> **TASK PROMPT**
A precise repetition of every line below is the required answer.

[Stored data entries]
= Beginning of Section =

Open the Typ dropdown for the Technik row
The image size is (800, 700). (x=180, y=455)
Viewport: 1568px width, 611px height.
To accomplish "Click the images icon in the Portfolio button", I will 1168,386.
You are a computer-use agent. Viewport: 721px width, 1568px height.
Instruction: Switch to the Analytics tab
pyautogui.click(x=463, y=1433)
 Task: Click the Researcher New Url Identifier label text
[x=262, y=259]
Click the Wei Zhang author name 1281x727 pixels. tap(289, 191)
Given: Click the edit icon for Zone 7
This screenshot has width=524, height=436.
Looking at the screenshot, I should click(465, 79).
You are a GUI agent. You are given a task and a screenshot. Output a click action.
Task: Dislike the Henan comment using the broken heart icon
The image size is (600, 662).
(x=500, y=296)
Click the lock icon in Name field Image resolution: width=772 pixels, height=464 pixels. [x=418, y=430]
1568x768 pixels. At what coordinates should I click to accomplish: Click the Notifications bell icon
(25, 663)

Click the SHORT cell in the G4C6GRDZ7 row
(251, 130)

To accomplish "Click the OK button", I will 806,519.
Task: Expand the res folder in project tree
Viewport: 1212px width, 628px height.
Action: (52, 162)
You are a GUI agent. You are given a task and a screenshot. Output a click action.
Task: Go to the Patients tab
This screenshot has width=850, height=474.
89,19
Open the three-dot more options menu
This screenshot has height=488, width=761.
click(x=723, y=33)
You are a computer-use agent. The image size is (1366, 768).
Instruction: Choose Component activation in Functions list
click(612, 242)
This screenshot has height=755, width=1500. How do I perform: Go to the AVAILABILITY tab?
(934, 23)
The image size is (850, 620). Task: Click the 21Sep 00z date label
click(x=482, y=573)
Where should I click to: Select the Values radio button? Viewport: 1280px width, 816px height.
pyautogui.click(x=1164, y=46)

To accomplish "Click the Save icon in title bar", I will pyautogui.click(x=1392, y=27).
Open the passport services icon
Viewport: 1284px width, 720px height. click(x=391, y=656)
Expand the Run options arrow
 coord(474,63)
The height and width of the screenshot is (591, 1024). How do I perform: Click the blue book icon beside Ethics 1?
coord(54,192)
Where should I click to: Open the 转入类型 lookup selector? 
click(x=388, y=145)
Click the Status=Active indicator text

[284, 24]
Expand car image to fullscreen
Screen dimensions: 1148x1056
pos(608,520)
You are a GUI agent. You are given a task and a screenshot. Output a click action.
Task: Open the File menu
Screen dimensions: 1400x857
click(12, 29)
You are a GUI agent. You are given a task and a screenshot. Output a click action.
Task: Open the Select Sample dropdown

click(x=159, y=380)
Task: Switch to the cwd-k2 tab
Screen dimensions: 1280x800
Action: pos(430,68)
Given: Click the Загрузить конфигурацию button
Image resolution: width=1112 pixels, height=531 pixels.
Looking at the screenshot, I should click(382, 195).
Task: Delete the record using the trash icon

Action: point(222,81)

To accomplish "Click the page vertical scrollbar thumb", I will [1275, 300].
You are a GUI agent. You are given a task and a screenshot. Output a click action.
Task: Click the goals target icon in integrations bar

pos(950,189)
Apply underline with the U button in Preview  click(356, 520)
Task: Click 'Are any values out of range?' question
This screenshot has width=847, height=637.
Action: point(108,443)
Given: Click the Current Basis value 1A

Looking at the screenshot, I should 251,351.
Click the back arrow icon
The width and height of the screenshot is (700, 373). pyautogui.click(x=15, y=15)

= End of Section =

> **SOLUTION FOR THIS PROBLEM**
Open the Typ dropdown for the Technik row
The image size is (800, 700). (x=180, y=455)
Viewport: 1568px width, 611px height.
To accomplish "Click the images icon in the Portfolio button", I will 1168,386.
You are a computer-use agent. Viewport: 721px width, 1568px height.
Instruction: Switch to the Analytics tab
pyautogui.click(x=463, y=1433)
 Task: Click the Researcher New Url Identifier label text
[x=262, y=259]
Click the Wei Zhang author name 1281x727 pixels. tap(289, 191)
Given: Click the edit icon for Zone 7
This screenshot has width=524, height=436.
Looking at the screenshot, I should click(465, 79).
You are a GUI agent. You are given a task and a screenshot. Output a click action.
Task: Dislike the Henan comment using the broken heart icon
The image size is (600, 662).
(x=500, y=296)
Click the lock icon in Name field Image resolution: width=772 pixels, height=464 pixels. [x=418, y=430]
1568x768 pixels. At what coordinates should I click to accomplish: Click the Notifications bell icon
(25, 663)

Click the SHORT cell in the G4C6GRDZ7 row
(251, 130)

To accomplish "Click the OK button", I will 806,519.
Task: Expand the res folder in project tree
Viewport: 1212px width, 628px height.
Action: (52, 162)
You are a GUI agent. You are given a task and a screenshot. Output a click action.
Task: Go to the Patients tab
This screenshot has width=850, height=474.
89,19
Open the three-dot more options menu
This screenshot has height=488, width=761.
click(x=723, y=33)
You are a computer-use agent. The image size is (1366, 768).
Instruction: Choose Component activation in Functions list
click(612, 242)
This screenshot has height=755, width=1500. How do I perform: Go to the AVAILABILITY tab?
(934, 23)
The image size is (850, 620). Task: Click the 21Sep 00z date label
click(x=482, y=573)
Where should I click to: Select the Values radio button? Viewport: 1280px width, 816px height.
pyautogui.click(x=1164, y=46)

To accomplish "Click the Save icon in title bar", I will pyautogui.click(x=1392, y=27).
Open the passport services icon
Viewport: 1284px width, 720px height. click(x=391, y=656)
Expand the Run options arrow
 coord(474,63)
The height and width of the screenshot is (591, 1024). How do I perform: Click the blue book icon beside Ethics 1?
coord(54,192)
Where should I click to: Open the 转入类型 lookup selector? 
click(x=388, y=145)
Click the Status=Active indicator text

[284, 24]
Expand car image to fullscreen
Screen dimensions: 1148x1056
pos(608,520)
You are a GUI agent. You are given a task and a screenshot. Output a click action.
Task: Open the File menu
Screen dimensions: 1400x857
click(12, 29)
You are a GUI agent. You are given a task and a screenshot. Output a click action.
Task: Open the Select Sample dropdown

click(x=159, y=380)
Task: Switch to the cwd-k2 tab
Screen dimensions: 1280x800
Action: pos(430,68)
Given: Click the Загрузить конфигурацию button
Image resolution: width=1112 pixels, height=531 pixels.
Looking at the screenshot, I should click(382, 195).
Task: Delete the record using the trash icon

Action: point(222,81)

To accomplish "Click the page vertical scrollbar thumb", I will [1275, 300].
You are a GUI agent. You are given a task and a screenshot. Output a click action.
Task: Click the goals target icon in integrations bar

pos(950,189)
Apply underline with the U button in Preview  click(356, 520)
Task: Click 'Are any values out of range?' question
This screenshot has width=847, height=637.
Action: point(108,443)
Given: Click the Current Basis value 1A

Looking at the screenshot, I should 251,351.
Click the back arrow icon
The width and height of the screenshot is (700, 373). pyautogui.click(x=15, y=15)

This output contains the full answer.